(Cite as: 40 Fed.Appx. 601, 2002 WL 1417244 (9th Cir.(Wash.)))
This case was not selected for publication in the Federal Reporter.
United States Court of Appeals,
CID ENTERPRISES, INC, et al., Plaintiffs--Appellants,
WALLOWA FOREST PRODUCTS, LLC, Defendant--Appellee.
CID ENTERPRISES, INC, et al., Plaintiffs--Appellees,
WALLOWA FOREST PRODUCTS, LLC, Defendant--Appellant.
No. 00-35927, 00-35941.
D.C. No. CV-99-03071-RHW.
Argued and Submitted June 11, 2002.
Decided July 1, 2002.
Appeal from the United States District Court for the Eastern District of Washington *602 Robert H. Whaley, District Judge, Presiding.
Before B. FLETCHER and GOULD, Circuit Judges, and MURGUIA, [FN*] District Judge.
FN* The Honorable Mary H. Murguia, United States District Judge for the District of Arizona, sitting by designation.
FN** This disposition is not appropriate for publication and may not be cited to or by the courts of this circuit except as may be provided by Ninth Circuit Rule 36-3.
**1 Plaintiffs, Cynthia Barnedt and CID Enterprises, challenge, under 42 U.S.C. § 1981, a decision by Wallowa Forest Products, a lumber company, to award a logging contract for work on the Yakama reservation to a Yakama-owned business, pursuant to tribal law. The district court held that plaintiffs' claims failed under § 1981 because that section does not cover discrimination based on national origin. On reconsideration, the district court rejected plaintiffs' arguments that they were discriminated against based on race, ethnicity, or ancestry, concluding that the arguments were untimely and failed on the merits. The district court also rejected defendant's request for attorney fees under 42 U.S.C. § 1988. We affirm.

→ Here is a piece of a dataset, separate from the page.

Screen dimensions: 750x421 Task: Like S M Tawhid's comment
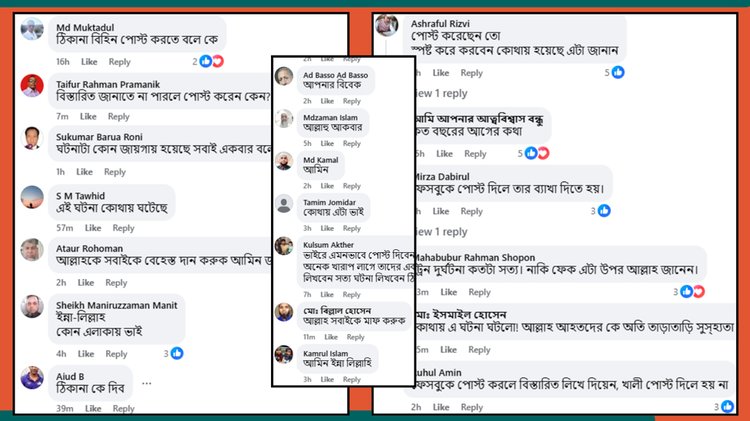(93, 228)
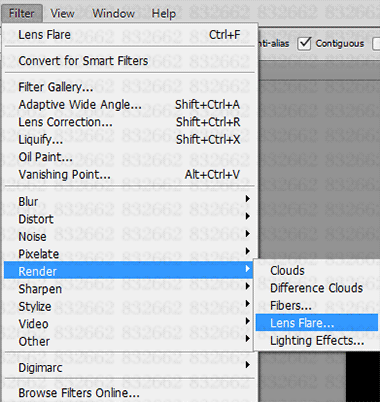Choose Difference Clouds filter
380x402 pixels.
pos(317,288)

The district court correctly held that 42 U.S.C. § 1981 does not prohibit national origin discrimination. See Saint Francis College v. Al-Khazraji, 481 U.S. 604, 613, 107 S.Ct. 2022, 95 L.Ed.2d 582 (1987); Pavon v. Swift Transp. Co., Inc., 192 F.3d 902, 908 (9th Cir.1999). Moreover, the district court did not abuse its discretion in declining to consider plaintiffs' new arguments, raised for the first time in a motion for reconsideration, that the tribal affiliation discrimination they experienced was race, ethnicity, or ancestry discrimination. See Rosenfeld v. United States Dep't of Justice, 57 F.3d 803, 811 (9th Cir.1995) (holding that a "district court [does] 0008abuse its discretion in declining to consider an argument raised for the first time on reconsideration without a good excuse"). Similarly, as plaintiffs' arguments based on two federal regulations were untimely, the district court did not abuse its discretion in rejecting those arguments. Id.; see also N.W. Acceptance Corp. v. Lynnwood Equipment, Inc., 841 F.2d 918, 925-26 (9th Cir.1988).

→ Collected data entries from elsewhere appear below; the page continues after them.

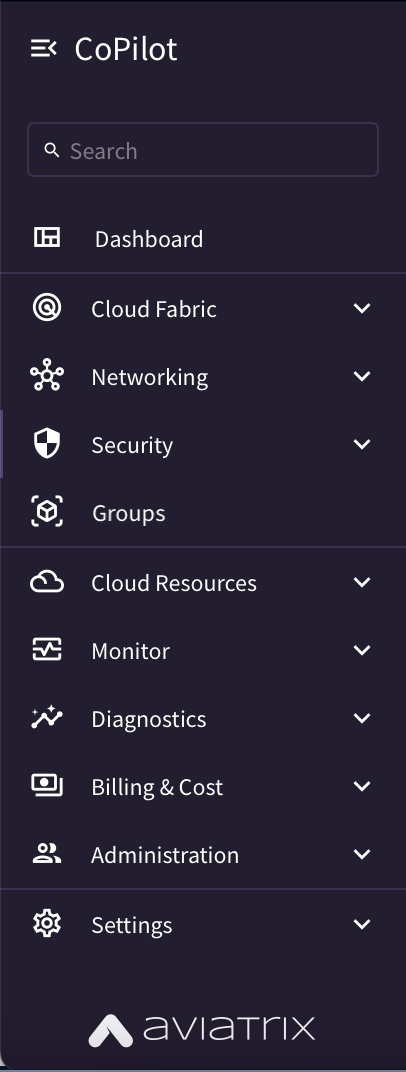Screen dimensions: 406x1072
Task: Open the Groups menu item
Action: coord(203,513)
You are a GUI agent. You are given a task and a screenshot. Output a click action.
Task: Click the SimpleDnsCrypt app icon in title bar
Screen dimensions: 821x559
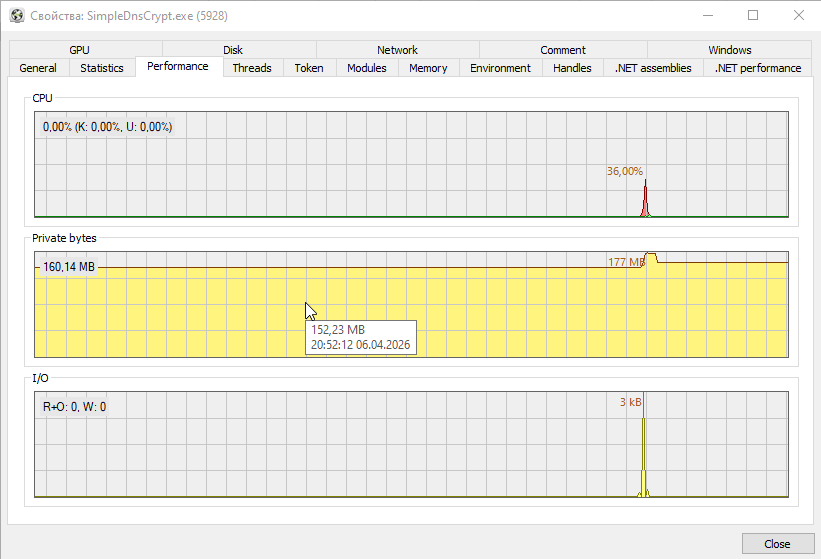[16, 15]
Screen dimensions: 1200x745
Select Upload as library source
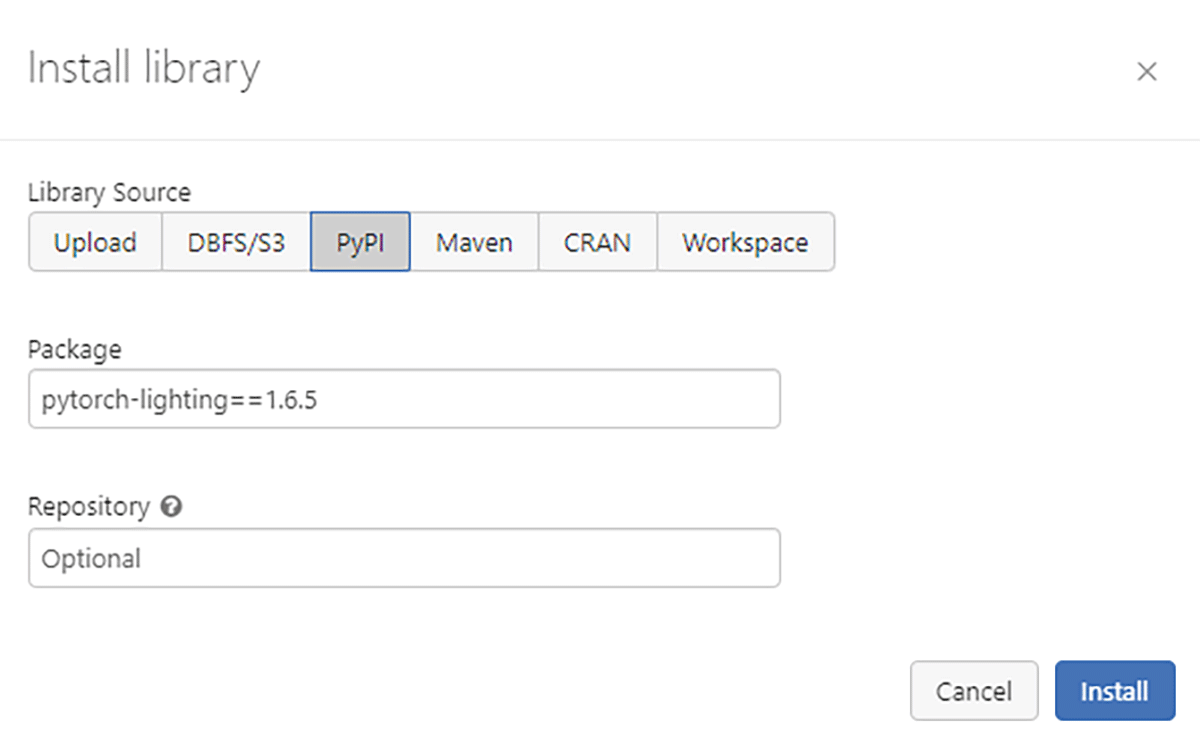click(x=95, y=242)
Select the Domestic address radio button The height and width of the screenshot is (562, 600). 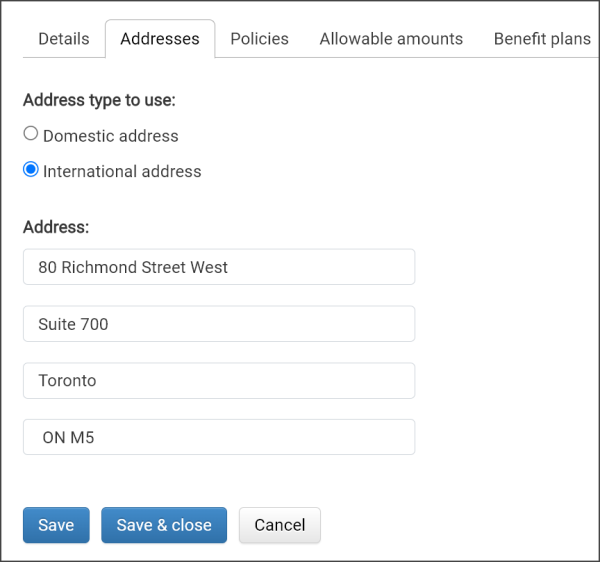tap(31, 134)
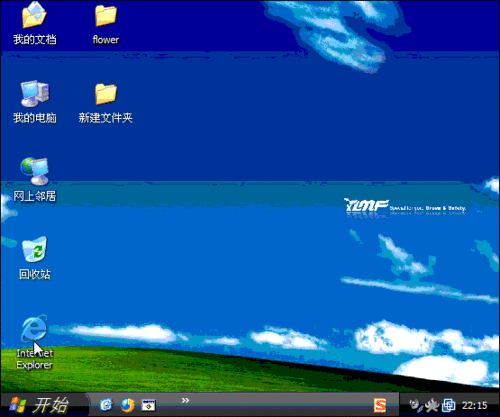Launch Firefox from the quick launch bar
The height and width of the screenshot is (417, 500).
pos(127,405)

The district court was correct in finding that plaintiffs made a reasonable, good faith argument to extend our holding in Dawavendewa v. Salt River Project Agric. Improvement & Power Dist., 154 F.3d 1117 (9th Cir.1998) to include § 1981 claims against private actors based upon tribal affiliation discrimination. Plaintiffs' action, therefore, was not "unreasonable, frivolous, meritless, or vexatious." Vernon v. City of Los Angeles, 27 F.3d 1385, 1402 (9th Cir.1994) (citation and internal quotation marks omitted). For that reason, we find that the district court did not abuse its discretion in rejecting defendant's request for attorney fees under 42 U.S.C. § 1988.